XCOM: Enemy Unknown is out on Oct. 9, one more pillar in what is expected to be an unusually successful fall for 2K Games. Borderlands 2 is expected to sell around 4 million copies, and NBA 2K13 stands to sell an equal number of copies over its first six months on shelves based on the performance of NBA 2K12. XCOM is a support for 2K Games’s fall line up. With the game receiving early critical praise, it appears that 2K’s investment in a faded franchise will bear fruit in the form of strong new stable IP. Maybe, after years of delays and reboots, it will finally release its XCOM shooter.
Or maybe it will simply release what it’s got and try to get a return on its initial investment.
A 2K Games survey detailed by Kotaku suggests that 2K Games has reimagined its shooter yet again. Now a third-person multiplayer shooter, the XCOM reboot will be released as a $30 downloadable title rather than a $60 retail release.
2K Games refused to comment on whether or not the survey is legitimate, but screenshots like the one above are comparable to trailers and screens of the game shown following its initial announcement at E3 2010.

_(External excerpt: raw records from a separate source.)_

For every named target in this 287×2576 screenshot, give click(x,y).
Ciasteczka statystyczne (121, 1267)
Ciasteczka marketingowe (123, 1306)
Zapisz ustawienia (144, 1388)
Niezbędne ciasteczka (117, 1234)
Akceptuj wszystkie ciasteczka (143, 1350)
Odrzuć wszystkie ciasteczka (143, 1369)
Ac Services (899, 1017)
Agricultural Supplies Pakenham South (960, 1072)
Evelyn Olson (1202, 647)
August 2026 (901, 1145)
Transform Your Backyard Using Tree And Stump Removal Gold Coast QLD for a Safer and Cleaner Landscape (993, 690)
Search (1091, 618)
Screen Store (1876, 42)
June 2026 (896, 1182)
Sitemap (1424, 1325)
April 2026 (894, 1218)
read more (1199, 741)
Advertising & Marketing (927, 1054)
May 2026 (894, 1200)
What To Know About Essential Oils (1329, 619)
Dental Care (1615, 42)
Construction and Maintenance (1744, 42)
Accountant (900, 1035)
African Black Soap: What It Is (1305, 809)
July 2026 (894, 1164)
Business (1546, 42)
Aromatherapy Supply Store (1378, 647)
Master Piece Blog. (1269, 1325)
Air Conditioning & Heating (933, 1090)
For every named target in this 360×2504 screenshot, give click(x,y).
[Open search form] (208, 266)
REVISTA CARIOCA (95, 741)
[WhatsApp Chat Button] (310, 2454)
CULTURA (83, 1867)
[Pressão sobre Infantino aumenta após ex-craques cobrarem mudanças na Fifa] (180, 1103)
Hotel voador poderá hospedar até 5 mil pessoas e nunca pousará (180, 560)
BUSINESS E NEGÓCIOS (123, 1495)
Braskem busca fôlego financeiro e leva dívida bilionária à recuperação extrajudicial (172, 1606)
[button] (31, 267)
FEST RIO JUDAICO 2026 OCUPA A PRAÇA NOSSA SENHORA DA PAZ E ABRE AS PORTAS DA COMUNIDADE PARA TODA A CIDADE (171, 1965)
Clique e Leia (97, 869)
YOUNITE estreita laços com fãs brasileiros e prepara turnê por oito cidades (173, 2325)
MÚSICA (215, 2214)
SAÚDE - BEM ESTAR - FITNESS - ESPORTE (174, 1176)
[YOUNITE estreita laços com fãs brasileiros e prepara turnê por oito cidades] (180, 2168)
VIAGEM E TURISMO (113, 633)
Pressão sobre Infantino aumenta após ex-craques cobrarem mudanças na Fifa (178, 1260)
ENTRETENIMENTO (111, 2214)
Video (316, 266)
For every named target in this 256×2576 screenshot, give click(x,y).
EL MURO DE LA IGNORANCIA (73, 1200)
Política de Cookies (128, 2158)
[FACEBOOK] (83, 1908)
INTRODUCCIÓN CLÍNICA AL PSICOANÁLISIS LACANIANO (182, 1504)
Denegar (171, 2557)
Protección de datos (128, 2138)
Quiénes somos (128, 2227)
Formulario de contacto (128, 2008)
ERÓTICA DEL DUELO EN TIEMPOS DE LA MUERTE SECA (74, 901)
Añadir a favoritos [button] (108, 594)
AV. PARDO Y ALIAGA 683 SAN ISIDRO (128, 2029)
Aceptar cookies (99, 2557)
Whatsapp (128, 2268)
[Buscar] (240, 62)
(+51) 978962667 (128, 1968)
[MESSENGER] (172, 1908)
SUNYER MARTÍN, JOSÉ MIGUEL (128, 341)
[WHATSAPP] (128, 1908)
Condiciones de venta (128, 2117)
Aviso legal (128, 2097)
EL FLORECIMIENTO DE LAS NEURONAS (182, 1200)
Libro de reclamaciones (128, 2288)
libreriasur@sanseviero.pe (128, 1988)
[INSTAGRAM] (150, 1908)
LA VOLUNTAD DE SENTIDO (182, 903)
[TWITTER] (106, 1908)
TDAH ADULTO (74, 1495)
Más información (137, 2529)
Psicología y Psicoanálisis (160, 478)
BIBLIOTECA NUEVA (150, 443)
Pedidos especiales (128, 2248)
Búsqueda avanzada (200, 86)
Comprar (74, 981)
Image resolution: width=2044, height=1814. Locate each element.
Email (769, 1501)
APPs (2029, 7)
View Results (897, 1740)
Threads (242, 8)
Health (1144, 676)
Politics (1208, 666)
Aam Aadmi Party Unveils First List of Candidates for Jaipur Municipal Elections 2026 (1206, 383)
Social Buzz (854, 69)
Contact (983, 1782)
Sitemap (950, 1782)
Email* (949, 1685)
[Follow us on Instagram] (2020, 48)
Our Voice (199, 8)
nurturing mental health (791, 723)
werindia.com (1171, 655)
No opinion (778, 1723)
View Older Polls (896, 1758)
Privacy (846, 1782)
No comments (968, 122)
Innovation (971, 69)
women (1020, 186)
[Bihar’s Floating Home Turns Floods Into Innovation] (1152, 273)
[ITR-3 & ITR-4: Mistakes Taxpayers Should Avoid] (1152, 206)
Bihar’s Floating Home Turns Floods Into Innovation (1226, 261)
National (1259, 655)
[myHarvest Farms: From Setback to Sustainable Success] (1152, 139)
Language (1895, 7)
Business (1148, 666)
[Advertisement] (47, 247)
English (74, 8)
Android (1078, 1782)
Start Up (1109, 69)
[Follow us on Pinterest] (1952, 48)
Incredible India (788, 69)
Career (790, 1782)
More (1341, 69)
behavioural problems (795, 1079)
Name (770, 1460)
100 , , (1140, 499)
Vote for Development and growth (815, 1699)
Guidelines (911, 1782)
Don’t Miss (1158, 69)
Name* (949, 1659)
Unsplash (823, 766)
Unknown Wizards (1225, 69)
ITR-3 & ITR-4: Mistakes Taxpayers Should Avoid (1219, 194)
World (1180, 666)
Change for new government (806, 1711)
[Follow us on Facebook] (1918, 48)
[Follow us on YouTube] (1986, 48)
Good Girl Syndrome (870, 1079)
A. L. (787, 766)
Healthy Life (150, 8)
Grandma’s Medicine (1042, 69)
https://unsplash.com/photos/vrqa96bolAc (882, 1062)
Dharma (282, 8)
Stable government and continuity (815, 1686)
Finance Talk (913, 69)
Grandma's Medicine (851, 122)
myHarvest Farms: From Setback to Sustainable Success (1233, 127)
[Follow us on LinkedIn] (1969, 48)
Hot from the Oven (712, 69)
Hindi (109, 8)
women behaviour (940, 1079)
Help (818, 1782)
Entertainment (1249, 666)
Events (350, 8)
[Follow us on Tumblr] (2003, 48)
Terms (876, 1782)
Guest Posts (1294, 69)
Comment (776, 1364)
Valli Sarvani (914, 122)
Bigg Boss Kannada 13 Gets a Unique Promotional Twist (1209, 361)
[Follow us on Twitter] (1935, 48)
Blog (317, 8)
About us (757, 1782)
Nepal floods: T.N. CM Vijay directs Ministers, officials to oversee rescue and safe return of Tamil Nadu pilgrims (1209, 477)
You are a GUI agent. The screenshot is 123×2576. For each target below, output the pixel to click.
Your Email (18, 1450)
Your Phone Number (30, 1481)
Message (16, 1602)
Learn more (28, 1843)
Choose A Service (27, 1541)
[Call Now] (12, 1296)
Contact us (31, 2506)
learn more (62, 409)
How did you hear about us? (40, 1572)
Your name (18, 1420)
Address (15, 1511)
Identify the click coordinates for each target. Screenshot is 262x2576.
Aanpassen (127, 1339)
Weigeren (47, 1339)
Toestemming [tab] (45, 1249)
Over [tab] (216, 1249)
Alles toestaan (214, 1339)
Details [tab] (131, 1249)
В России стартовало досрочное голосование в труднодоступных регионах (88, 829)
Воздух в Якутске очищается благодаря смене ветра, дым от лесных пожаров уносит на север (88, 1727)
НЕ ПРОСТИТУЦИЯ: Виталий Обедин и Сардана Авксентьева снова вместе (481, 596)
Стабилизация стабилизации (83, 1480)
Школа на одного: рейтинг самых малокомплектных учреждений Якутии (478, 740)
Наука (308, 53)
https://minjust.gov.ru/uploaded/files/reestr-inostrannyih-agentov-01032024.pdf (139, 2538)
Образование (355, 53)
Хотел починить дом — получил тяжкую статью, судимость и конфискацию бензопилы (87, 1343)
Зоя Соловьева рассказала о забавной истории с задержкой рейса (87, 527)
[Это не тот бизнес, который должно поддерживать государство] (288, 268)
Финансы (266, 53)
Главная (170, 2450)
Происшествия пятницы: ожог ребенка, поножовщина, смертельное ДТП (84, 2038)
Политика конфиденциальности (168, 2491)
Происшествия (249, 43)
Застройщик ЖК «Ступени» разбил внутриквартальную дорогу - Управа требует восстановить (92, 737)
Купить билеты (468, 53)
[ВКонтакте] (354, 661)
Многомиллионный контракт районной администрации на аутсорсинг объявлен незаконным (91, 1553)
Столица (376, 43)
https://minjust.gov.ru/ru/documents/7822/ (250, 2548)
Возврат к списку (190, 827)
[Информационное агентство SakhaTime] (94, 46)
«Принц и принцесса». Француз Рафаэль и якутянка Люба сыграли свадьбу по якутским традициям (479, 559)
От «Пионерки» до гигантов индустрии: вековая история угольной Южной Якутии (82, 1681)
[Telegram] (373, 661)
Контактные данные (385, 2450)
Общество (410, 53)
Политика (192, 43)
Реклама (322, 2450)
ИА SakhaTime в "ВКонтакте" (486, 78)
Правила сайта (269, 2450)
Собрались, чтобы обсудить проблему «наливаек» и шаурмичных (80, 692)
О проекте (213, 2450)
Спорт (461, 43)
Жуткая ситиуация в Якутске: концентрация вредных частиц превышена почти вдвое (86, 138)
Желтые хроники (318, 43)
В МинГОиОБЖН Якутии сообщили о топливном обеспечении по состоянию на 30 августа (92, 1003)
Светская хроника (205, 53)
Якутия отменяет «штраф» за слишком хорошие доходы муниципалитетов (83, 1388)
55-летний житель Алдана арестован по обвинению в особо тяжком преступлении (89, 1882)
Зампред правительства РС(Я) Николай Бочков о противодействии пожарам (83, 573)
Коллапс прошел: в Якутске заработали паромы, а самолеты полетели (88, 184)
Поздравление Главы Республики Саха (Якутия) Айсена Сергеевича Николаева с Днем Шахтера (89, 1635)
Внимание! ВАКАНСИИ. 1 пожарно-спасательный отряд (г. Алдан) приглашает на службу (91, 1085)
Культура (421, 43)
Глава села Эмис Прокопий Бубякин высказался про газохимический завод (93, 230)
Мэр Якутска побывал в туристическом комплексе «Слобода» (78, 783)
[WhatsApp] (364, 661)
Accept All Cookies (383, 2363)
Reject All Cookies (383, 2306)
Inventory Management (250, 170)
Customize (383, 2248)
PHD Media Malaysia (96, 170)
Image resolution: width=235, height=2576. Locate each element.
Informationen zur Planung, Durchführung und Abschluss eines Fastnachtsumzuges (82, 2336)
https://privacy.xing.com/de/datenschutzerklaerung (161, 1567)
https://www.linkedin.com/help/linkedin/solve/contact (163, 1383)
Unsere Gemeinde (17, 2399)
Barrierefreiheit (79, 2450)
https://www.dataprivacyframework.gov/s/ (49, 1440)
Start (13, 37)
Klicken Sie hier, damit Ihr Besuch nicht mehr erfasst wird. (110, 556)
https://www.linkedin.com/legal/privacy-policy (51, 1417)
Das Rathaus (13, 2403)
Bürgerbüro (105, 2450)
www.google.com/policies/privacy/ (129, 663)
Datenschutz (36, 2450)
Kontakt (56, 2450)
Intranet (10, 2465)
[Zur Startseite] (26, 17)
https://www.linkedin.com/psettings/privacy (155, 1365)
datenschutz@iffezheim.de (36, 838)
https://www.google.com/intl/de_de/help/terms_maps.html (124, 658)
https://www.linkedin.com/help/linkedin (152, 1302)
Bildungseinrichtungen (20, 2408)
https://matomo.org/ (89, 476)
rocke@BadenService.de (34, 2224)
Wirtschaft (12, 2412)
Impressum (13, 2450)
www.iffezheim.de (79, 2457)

When the game was announced at that conference, it was still a first-person shooter modeled in part after 2K Games’ successful BioShock series. Fan and critical backlash against the game forced 2K to cancel its 2011 release date, redesigning the game to be more tactical and less “run-and-gun” action as its narrative director Jordan Thomas described it. Scheduled for March 2012, 2K cancelled XCOM again, saying it would release sometime during fiscal 2014.
2K Games would be wise to release XCOM as a budget-priced downloadable game. Electronic Arts’ failure with Syndicate this year provided 2K with an object lesson in how audiences react to shooting-based reimaginings of strategy franchises. The Starbreeze-developed, multiplayer-focused Syndicate released for consoles as a $60 retail game in February and sold just 34,000 copies. Had EA not spent the additional money on manufacturing physical copies of the game, as well as shipping to retailers, Syndicate might not have been a complete loss.
Take-Two Interactive, 2K Games’ parent company, is coming off of a disappointing year. Max Payne 3 disappointed at retail, and the delays of BioShock Infinite and Grand Theft Auto V conspired to give the company a $107.7 million loss for fiscal 2012. Things are looking up though. Releasing XCOM as a budget priced downloadable game will allow it to recoup some of the cost of the game’s prolonged development while mitigating the risk of a retail release.